先ほど例を示した公開鍵暗号方式の計算では、3乗して55で割った余りで変化させて、7乗して55で割った余りで元に戻しています。
どうして、このようなことが実現できるのでしょうか。
この仕組みを理解するために、表計算ソフトを使って、図3に示した表を作成しました。
表の左端で上から下に並んだ数字は、平文の文字に割り当てられた文字コードだとします。
表の上端で左から右に並んだ数字は、それらを何乗するかを示しています。
そして、それらが交わったセルには、文字コードをべき乗して55で割った値を示しています。
たとえば、左端の4と上端の5が交わったセルには、4の5乗を55で割った余りの34を示しています。
【図3】異なる値の鍵で暗号化と復号ができる仕組みを理解するための表
1乗しても値は変化しませんが、2乗以降では異なる値に変化しています。
そして、ここが大注目なのですが、21乗では元の値に戻っています。
21=3×7なので、3乗してから7乗することで21乗にすることもできます。
3乗すると異なる値に変化するので、暗号化ができます。
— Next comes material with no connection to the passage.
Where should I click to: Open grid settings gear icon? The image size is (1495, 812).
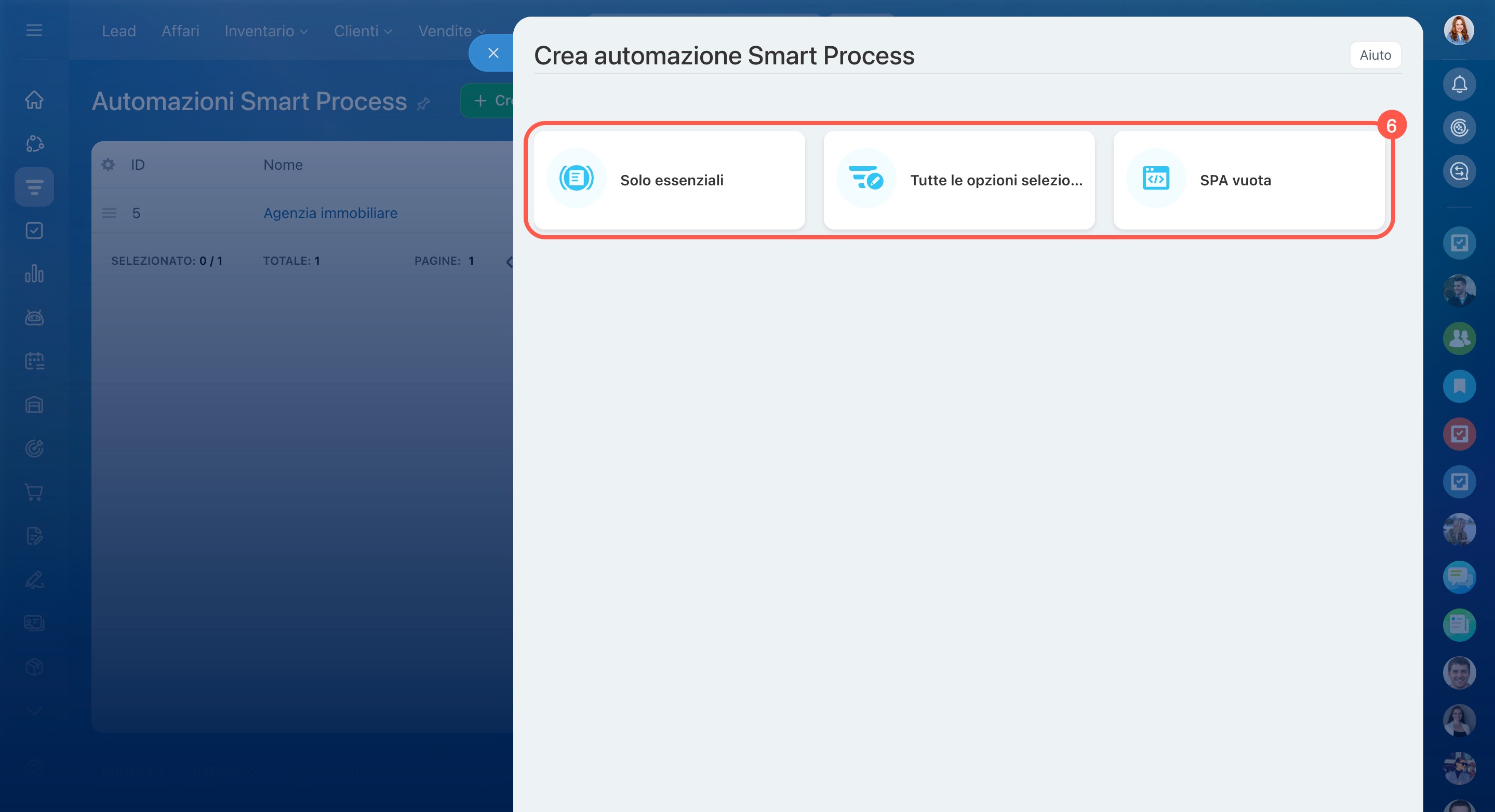[108, 165]
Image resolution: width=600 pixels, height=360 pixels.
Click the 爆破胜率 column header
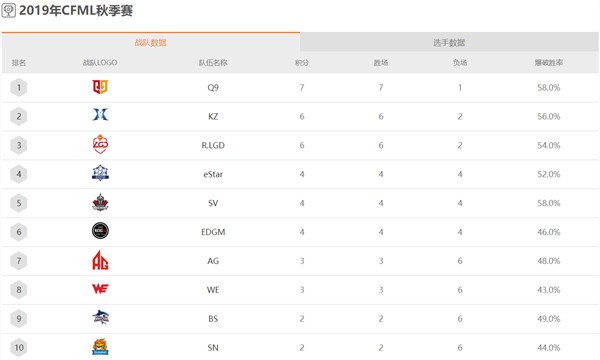click(549, 62)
それを7乗すると元の値に戻るので、復号ができます。
これが、異なる値の鍵で暗号化と復号ができる仕組みです。
仕組みがわかると、公開鍵と復号鍵の性質もわかります。
21乗を3乗と7乗に分けるのですから、公開鍵と復号鍵には「ペアで作るものである」という性質があります。
21=3×7は、21=7×3と表すこともできるので、公開鍵と秘密鍵には「それぞれを逆に使える」という性質もあります。
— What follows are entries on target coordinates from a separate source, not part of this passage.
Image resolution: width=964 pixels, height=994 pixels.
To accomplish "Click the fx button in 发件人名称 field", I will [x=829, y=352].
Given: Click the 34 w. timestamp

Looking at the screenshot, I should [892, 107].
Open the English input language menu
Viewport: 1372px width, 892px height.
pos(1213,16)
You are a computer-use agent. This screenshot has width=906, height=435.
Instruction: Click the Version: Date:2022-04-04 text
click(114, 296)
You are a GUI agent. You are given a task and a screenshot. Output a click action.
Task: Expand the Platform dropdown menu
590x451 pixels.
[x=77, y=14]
これは、公開鍵の3で暗号化すれば秘密鍵の7で復号でき、逆に秘密鍵の7で暗号化すれば公開鍵の3で復号できるということです。
鍵を逆に使えるという性質は、すぐ後で説明するディジタル署名で応用されています。
公開鍵暗号方式を応用したディジタル署名
公開鍵暗号方式を応用して「ディジタル署名」を実現できます。
文書にディジタル署名を添付すると、送信者に「なりすまし」がないことと、文書に「改ざん」がないことを検証できます。
図4にディジタル署名の作成と検証の手順を示します。
【図4】公開鍵暗号方式を応用したディジタル署名の仕組み
①送信者は、公開鍵と秘密鍵のペアを作成する。
②送信者は、文書の「ハッシュ値(文書を構成するすべてのデータを使って作られた1つの値であり「メッセージダイジェスト」とも呼ばれる)」を求めて、それを自分の秘密鍵で暗号化する。これが、ディジタル署名である。
③送信者は、文書(ここでは、文書は暗号化しません)、ディジタル署名(暗号化されたハッシュ値)、自分の公開鍵を、送信者に送る。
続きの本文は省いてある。